» **AVAILABLE RECORDS**:
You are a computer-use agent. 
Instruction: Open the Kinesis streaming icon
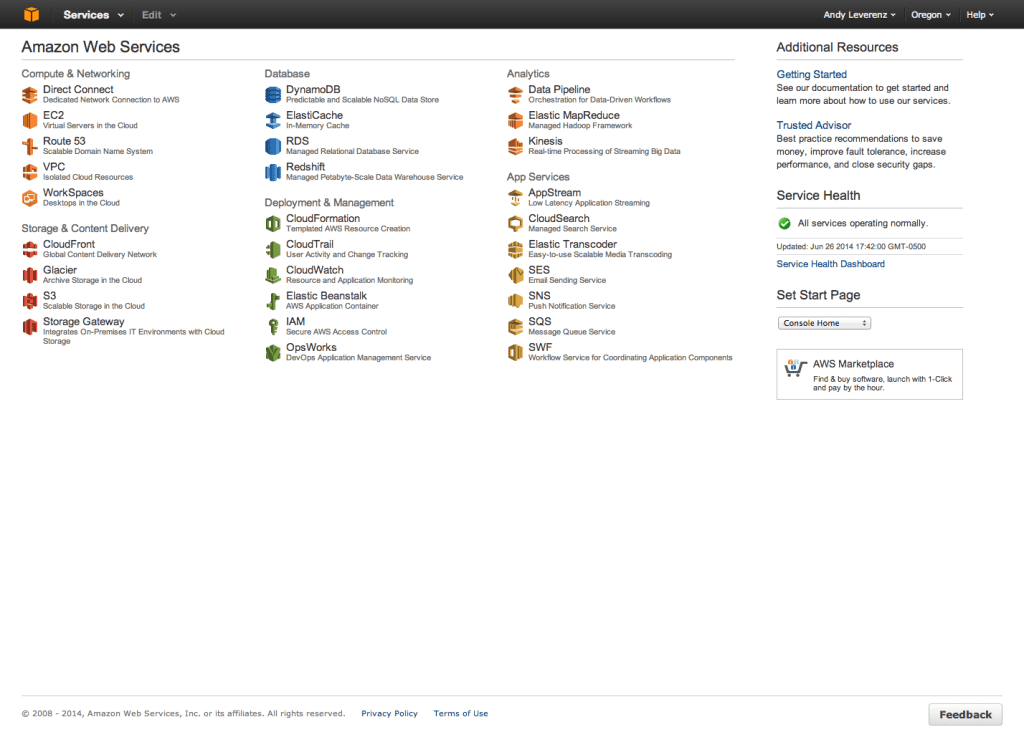tap(516, 145)
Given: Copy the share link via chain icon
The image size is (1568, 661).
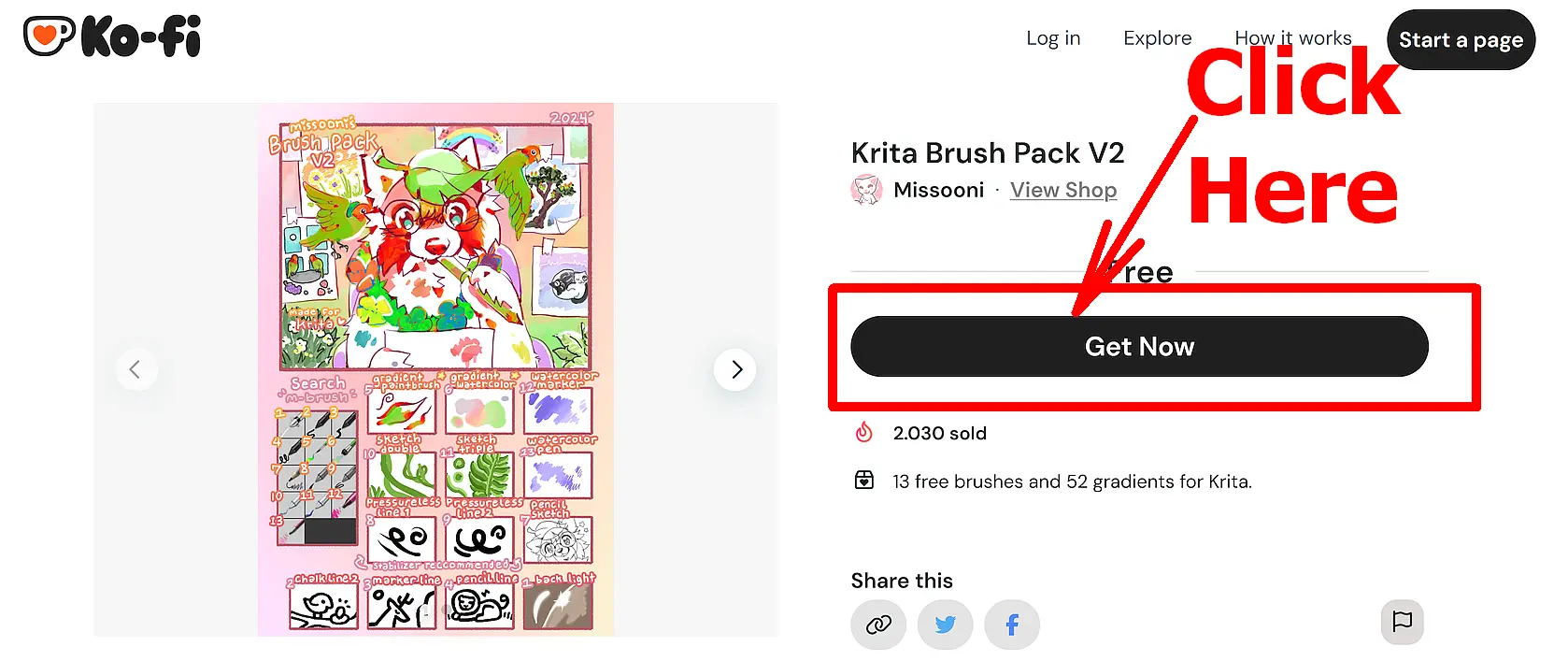Looking at the screenshot, I should click(878, 625).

» **WORK ORDER**: The full listing above, duplicated exactly and without its pictures, is the answer.

» **REPLY TO THE TASK**:
You are a computer-use agent. 
Instruction: Open the Kinesis streaming icon
tap(516, 145)
Given: Copy the share link via chain icon
The image size is (1568, 661).
Looking at the screenshot, I should click(878, 625).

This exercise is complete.